Attorney Walter Carroll recalled that in older New Orleans homes with double-hung windows, the top and bottom sections could both be opened “creating a convection current to bring cool night air inside.” Opening the transoms over interior doorways could add to ventilation.
Awnings over windows were common (Tulane University’s Gibson Hall on St. Charles Avenue had curved canvas awnings to fit its curved window tops). Interior window shades could also be used, and, according to Masson, were sometimes painted decoratively.
According to Carroll, another past hot weather custom involved the closing of Orleans Parish Civil District Court for the summer – leaving one judge in town to handle things until the fall.
A sure way to stay cool involved ice. In early years it was shipped from the north and stored in New Orleans ice houses. The first commercial ice-making venture was tried here in 1868. By 1903, ice was being manufactured in quantity by the Pelican Ice Company, which had begun in 1870 as an ice storage facility and is still in business today. Besides being chipped and served in drinks, ice could be used for cooling.
One of the late Ruth (Mrs. Eben) Hardie’s favorite memories was when she and her husband and their friend Bill Monroe (once head of “Meet the Press” on NBC-TV) spent an evening seated around a block of ice in a washtub, over which a fan was blowing.
New Orleans churches, according to Carroll, relied on ice to keep things cool for congregants. An underground vault near Rayne Memorial Methodist Church on St. Charles Avenue was stocked with ice and used to pipe cool air into the sanctuary. The St. Charles Avenue Presbyterian Church used a refrigeration machine in its underground storage center to chill brined water for cooling the church.
According to Masson, another cooling feature of New Orleans architecture could be brick or masonry walls. “The walls could act as a wick that draws water up through the building. When it evaporates from the walls, it acts like a terra cotta wine cooler.” Those huge pottery jars in old patios served a similar purpose in cooling water.
Carroll recalled that the predecessor grocery at Langenstein’s Arabella Street location tried lawn sprinklers on the roof – leaks put an end to that. Somewhat more successful was the effort of the Boston Club in having a staff member stationed on the roof aiming a hose at the brick wall of the then-adjacent Harmony Club to provide cooling in the building’s side driveway area.
Mel and Gasper Schiro both have memories of cooling summer strategies. Mel recalls her family’s solution to the heat: “We would go out to the lake and we’d float on the inner tubes from my Daddy’s car.”
Gasper Schiro mentions seersucker suits and straw hats, and going across the lake. “My uncle’s house in Bay St. Louis had a screened sleeping porch. And, the house had a long side hall – I don’t think that hall ever really got hot.”
“We ate a lot of ice cream,” Gasper recalls.

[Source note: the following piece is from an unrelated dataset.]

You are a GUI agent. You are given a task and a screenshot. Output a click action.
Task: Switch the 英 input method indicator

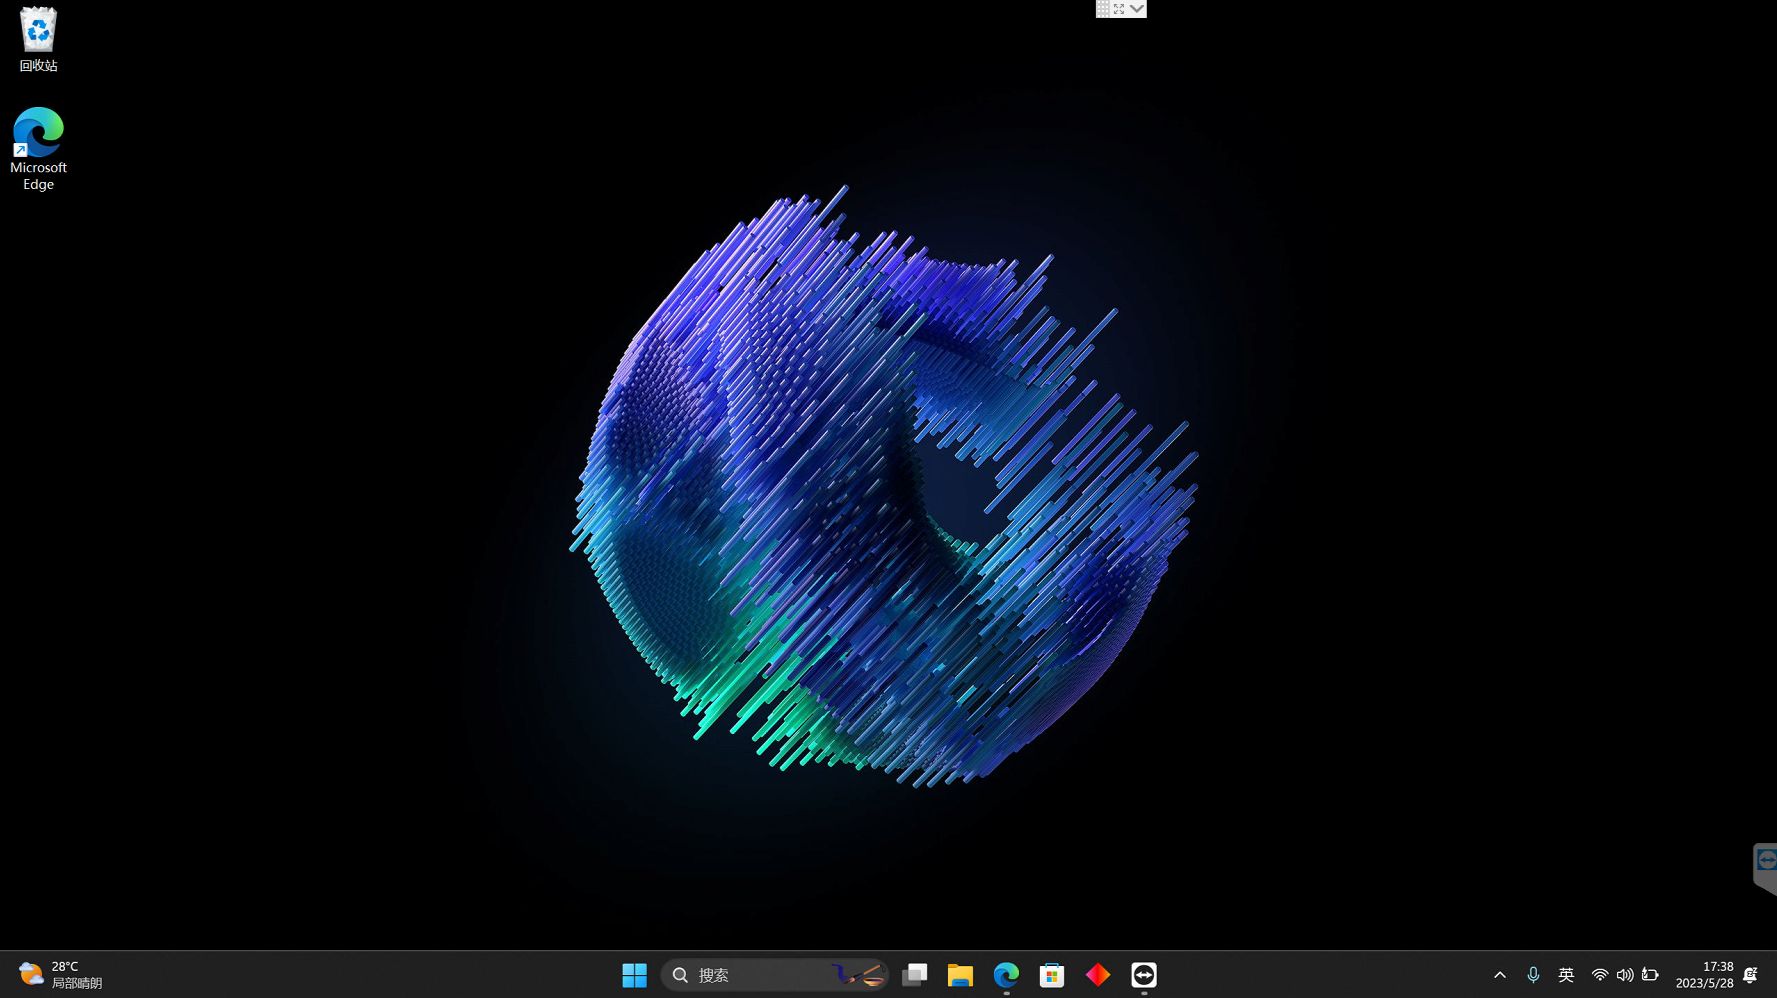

One New Orleans favorite can still beat the heat: nectar ice cream sodas. Stay cool and think pink!
Flowing the Air
In the June of 1911, the Maison Blanche department store entrance on Canal Street attracted a crowd with a draft of cool air. As The Daily Picayune noted, the store had installed a system that forced air from a rooftop opening through a “screen” of flowing iced water, and then circulated the chilled air in ductwork inside the store. Finally, at ground level, an exhaust took the cooled air outside, where onlookers “stand in about the same position as they would in front of a stove, and make the same gestures, in an effort to cool off, as they would to get warm.”